**AUSGEWÄHLTER TEXTAUSZUG**
====

Die Herausforderung bestand darin, bezahlbare Hardware mit möglichst großer Leistung zu finden und gleichzeitig zu evaluieren, welches die bestmöglichen, kompetentesten, aber gleichzeitig kostenfreien Open-Source-LLMs sind, die auf der gewählten Rechnerkonfiguration sinnvoll genutzt werden können. Und wenn beides gefunden ist, dann zu prüfen, ob die Ergebnisse beim hybriden Interpretieren brauchbar und vergleichbar mit den großen kommerziellen Modellen sind.

Ich werde im Folgenden mein technisches Setup vorstellen und erläutern, nach welchen Kriterien ich welche LLMs getestet und ausgewählt habe, wie ich diese dann nutze und teile schließlich Beobachtungen aus insgesamt vierzehn Interpretationsverläufen exemplarisch – beispielsweise zu spezifischen Charakteristika der unterschiedlichen LLMs, wie sie sich ergänzen und dass die Reihenfolge ihres Einsatzes eine Rolle spielt, aber auch, wo die Grenzen des gewählten Setups bei umfangreichen Aufgabenstellungen liegen.

====

**BEREITGESTELLTE DATEN**
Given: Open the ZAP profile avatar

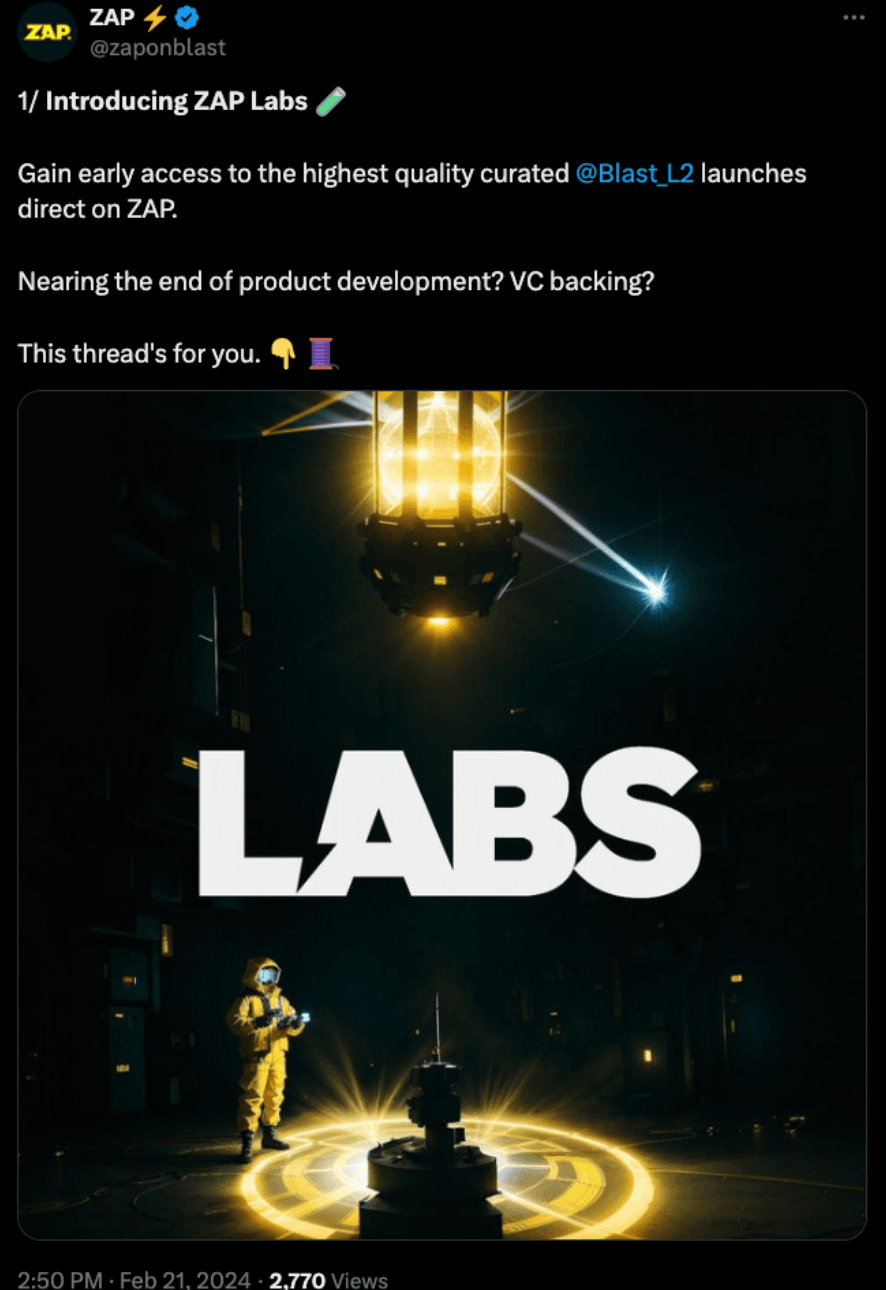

====

**AUFGABEN**
(1) Gib aus dem Textauszug den Wortlaut wieder, der mit "Die Herausforderung bestand" beginnt und bis einschließlich "kommerziellen Modellen sind." reicht.
(2) Welche Beispiele führt der Textauszug für die Beobachtungen aus den vierzehn Interpretationsverläufen an? Zähle alle auf.
Die Daten sind eigenständiges Material und gehören nicht zum Textauszug.

**ANTWORTEN**
(1)
Die Herausforderung bestand darin, bezahlbare Hardware mit möglichst großer Leistung zu finden und gleichzeitig zu evaluieren, welches die bestmöglichen, kompetentesten, aber gleichzeitig kostenfreien Open-Source-LLMs sind, die auf der gewählten Rechnerkonfiguration sinnvoll genutzt werden können. Und wenn beides gefunden ist, dann zu prüfen, ob die Ergebnisse beim hybriden Interpretieren brauchbar und vergleichbar mit den großen kommerziellen Modellen sind.

(2)
- spezifische Charakteristika der unterschiedlichen LLMs
- wie sie sich ergänzen
- dass die Reihenfolge ihres Einsatzes eine Rolle spielt
- wo die Grenzen des gewählten Setups bei umfangreichen Aufgabenstellungen liegen